Imagine that you are faced with a situation where you need to convey two very different messages. Perhaps it's a job interveiw and you want your outfit to say I'm smart and motivated, but not overbearing. Mixed signals. Over 90% of communication is non-verbal, so it is totally natural to spend that 20 minutes in front of your closet each morning (I feel so much better about myself right now) anyway back to the point. I was faced with one such situation. I needed a dress and not just any dress but a magical dress. One that conveyed two such opposing messages ... quite the perdicament. However, with the help of my trusty roommates Nicole and Michelle (your welcome for the shout out). I was able to do it. So here it is, the black dress that says to one guy "Let's just be friends" and to the other "Maybe you should ask me out." I was a little nervous not sure if it was going to work, but va-lah mission accomplished. Now it seems like the only thing I need in my closet is a pair of ill-fitting glass slippers (refer to earlier post) and this magic black dress! (there goes the 20 min in the morning - oh well you can never have too much beauty sleep).
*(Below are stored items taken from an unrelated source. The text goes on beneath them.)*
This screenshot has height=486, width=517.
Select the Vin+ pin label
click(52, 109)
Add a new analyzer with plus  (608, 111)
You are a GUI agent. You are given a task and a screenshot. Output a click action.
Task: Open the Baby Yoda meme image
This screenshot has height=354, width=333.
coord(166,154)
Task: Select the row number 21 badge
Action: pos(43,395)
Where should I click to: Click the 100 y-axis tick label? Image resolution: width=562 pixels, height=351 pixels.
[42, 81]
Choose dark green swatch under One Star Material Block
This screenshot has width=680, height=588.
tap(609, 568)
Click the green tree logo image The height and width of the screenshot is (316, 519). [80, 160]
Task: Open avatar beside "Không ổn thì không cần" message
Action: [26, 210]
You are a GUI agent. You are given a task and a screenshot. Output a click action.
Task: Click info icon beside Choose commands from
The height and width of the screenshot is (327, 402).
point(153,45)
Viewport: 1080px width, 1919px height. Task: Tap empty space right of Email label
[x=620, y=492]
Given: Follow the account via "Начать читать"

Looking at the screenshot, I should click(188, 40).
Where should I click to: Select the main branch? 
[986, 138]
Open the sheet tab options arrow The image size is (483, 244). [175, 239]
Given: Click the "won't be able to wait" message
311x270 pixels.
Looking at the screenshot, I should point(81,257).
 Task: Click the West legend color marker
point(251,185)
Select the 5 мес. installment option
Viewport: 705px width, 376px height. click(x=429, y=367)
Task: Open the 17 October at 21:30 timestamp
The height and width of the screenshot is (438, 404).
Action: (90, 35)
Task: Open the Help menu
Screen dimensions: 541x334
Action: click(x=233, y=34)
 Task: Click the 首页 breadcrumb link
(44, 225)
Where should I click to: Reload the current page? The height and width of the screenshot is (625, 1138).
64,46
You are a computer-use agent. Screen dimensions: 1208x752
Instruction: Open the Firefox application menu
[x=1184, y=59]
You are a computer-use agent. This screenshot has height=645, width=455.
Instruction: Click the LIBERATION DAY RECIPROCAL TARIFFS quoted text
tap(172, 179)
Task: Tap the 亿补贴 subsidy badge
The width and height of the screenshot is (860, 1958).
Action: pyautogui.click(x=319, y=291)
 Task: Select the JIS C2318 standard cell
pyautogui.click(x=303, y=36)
Tuesday, September 22, 2009

Cinderella Shoe


So I never got how Cinderella lost her shoe on those stairs. On my way to school each morning I have to go down a series of stairs. Now granted i'm not the most coordinated person when it comes to going down stairs. I think it is the positioning of my eyeballs in my head and my cheeks. So my periphial vision looking down just doesn't work out for me. Anyway, So today when I was going down the stairs my shoe kind of slipped, and it got me thinking about how Cinderella lost her shoe. Now think about it really. If you are a women and have ever worn heels, and even if your a man and tried it (i'm not judging) you know that a good fitting pair of heels wouldn't slip. So just imagine how great a pair of high heeled glass shoes made by none other than your fairy godmother would fit your feet. So i find it highly illogical that Cinderella would lose her shoe. For those of you that I am crushing your Disney Princess world, I have a theory!!! Cinderella intentionally placed her shoe on the step. She like every modern girl knows that you have to drop the hint, for a guy to get it. So we should all take a lesson from Cinderella, Women of the world Unite and let your Prince Charming know that you want him to come looking for you!

Monday, September 21, 2009

THREATENED!!!!

I've noticed that girls who feel a little insecure about the relationship they are in have some funny little quirks. On imparticular, the unrelenting urge to always touch your boyfriend. Isn't it a dead give away that if you and your boyfriend are sitting next to each other and then another girl looks that way and you have the automatic muscle memory to reach out and touch you boyfriend's arm or hold his hand, that you are feeling threatened. It's like no girls boyfriend is safe in this world of "home wrecker" women. Ladies beware one glance from another girl and he could be gone. FYI I am holding a Boyfriend Grabing Reflex Class every Thursday night. Registration is $30! Come prepared to feel the BURN!!!

Saturday, September 19, 2009

Welcome!

For the past few weeks I have been noticing random things that happen around me. I feel that these random acts of randomness needed to documented and commented on. As I have been an innocent observer I keep saying to myself ... "If I had a blog I would put that on it!" So I finally caved to the pressure of blogging society and made one. However, I must put a disclaimer on this blog. I don't mean to update you on the mundaneness of my life but rather inform you of the things that I find slightly hilarious, out of the ordinary, or things that just confuse me. This is rather a commentary on the world around me and how I respond to it. I don't mean to pass judgement on the people I write about or offend. This is merely an outlet for my thoughts. Don't mind the grammer or spelling those are not my forte when trying to pull thoughts out of my head in rapidness. Hope you enjoy!